OBJECTIF:
Citez fidèlement le passage du texte ci-dessous sur l'histoire du folklore à Drummondville, de « Au niveau local, et » à « de tels cours. ».

EXTRAIT À LIRE:
++++++++++++++++++++

Auteur : Jean-Pierre Bélanger, historien
Bien avant la fondation du Festival mondial de Folklore (aujourd’hui le Mondial des Cultures) en 1982, de nombreuses troupes se sont illustrées à Drummondville. L’année 1928 constitue l’acte de naissance du folklore dans la localité, alors que la troupe «Chautauqua», en tournée canadienne, s’arrête pendant trois jours à Drummondville. Malgré un répertoire varié composé de chants et de mélodies européens, de musique classique et de comédies, son séjour ne fait pas l’unanimité. Ainsi, dans une période encore trop marquée par une certaine xénophobie, un citoyen de la région dénonce, dans une lettre ouverte à La Parole, ce genre de spectacles dispensés par des étrangers non catholiques… Heureusement, cette méfiance n’est pas partagée par l’ensemble de la population, à commencer par un groupe de notables locaux formé de Walter Moisan, de Napoléon Garceau, de Ben Prince, de N.G. Glattfelter et A.W. Knight, qui organise le retour du groupe dès l’année suivante, puis en 1931.
Par la suite, on assiste à une certaine accalmie jusqu’en 1944, quand le Septuor Blaquière, formé d’un père et de ses six enfants, s’exécute à la salle paroissiale de Saint-Joseph. Mais l’impulsion est lancée, et à la suite de la renaissance de l’Ordre du Bon Temps à Montréal en 1946 (dont une première mouture a été fondée par Champlain à l’époque de la Nouvelle-France), cette troupe effectue des passages épisodiques à Drummondville dès le mois d’août de l’année suivante. Une section locale de l’Ordre voit même le jour peu après à l’initiative de Rita Lafond, Mariette Hamel, Thérèse Ringuet et Laurette Malouin. Par la suite, le mouvement s’accélère et de nombreuses troupes viennent effectuer des prestations : les Cosaques du Don, les danseurs Zinaïde et Nikolaï Lashkabanoff, le «roi des violoneux» Isidore Soucy…
Le mouvement s’essouffle dans les années 1950, alors que, reflet du conservatisme ambiant, un mandement de l’évêque du Diocèse interdit les danses de toutes sortes. Mais l’effervescence culturelle de la Révolution tranquille vient vite à bout de ces réticences, alors que de nouveaux «Cosaques du Don», Lola Montes et sa troupe de danseurs espagnols, la troupe des Abénaquis d’Odanak et les Feux Follets sont à leur tour actifs à Drummondville.
Au niveau local, et déjà en 1959, des étudiants inspirés par la vague nationaliste de l’époque, fondent « Les Copains du Sourire » dans le but de promouvoir le patrimoine folklorique québécois. Dispensant des ateliers d’animation folklorique, ceux-ci disparaissent en 1963. Ses anciens membres donnent ensuite naissance aux « Forains », dirigés tour à tour par Diane Descôteaux, puis par Normand Jutras. Dépourvus de local stable pour pratiquer jusqu’à l’ouverture du Centre culturel en 1967, les Forains, non seulement organisent des cours de danse folklorique, mais participent à plusieurs spectacles dans la région, et se rendent même jusqu’à Amos en Abitibi ! Des pionnières comme Pierrette Lachance et Louise Swiben dispensent aussi de tels cours.

++++++++++++++++++++

DONNÉES:
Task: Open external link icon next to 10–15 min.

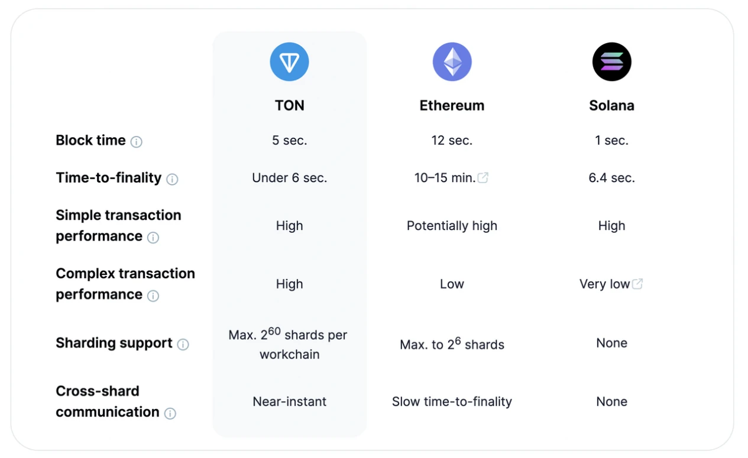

++++++++++++++++++++

RÉPONSE COMPLÈTE:
Au niveau local, et déjà en 1959, des étudiants inspirés par la vague nationaliste de l’époque, fondent « Les Copains du Sourire » dans le but de promouvoir le patrimoine folklorique québécois. Dispensant des ateliers d’animation folklorique, ceux-ci disparaissent en 1963. Ses anciens membres donnent ensuite naissance aux « Forains », dirigés tour à tour par Diane Descôteaux, puis par Normand Jutras. Dépourvus de local stable pour pratiquer jusqu’à l’ouverture du Centre culturel en 1967, les Forains, non seulement organisent des cours de danse folklorique, mais participent à plusieurs spectacles dans la région, et se rendent même jusqu’à Amos en Abitibi ! Des pionnières comme Pierrette Lachance et Louise Swiben dispensent aussi de tels cours.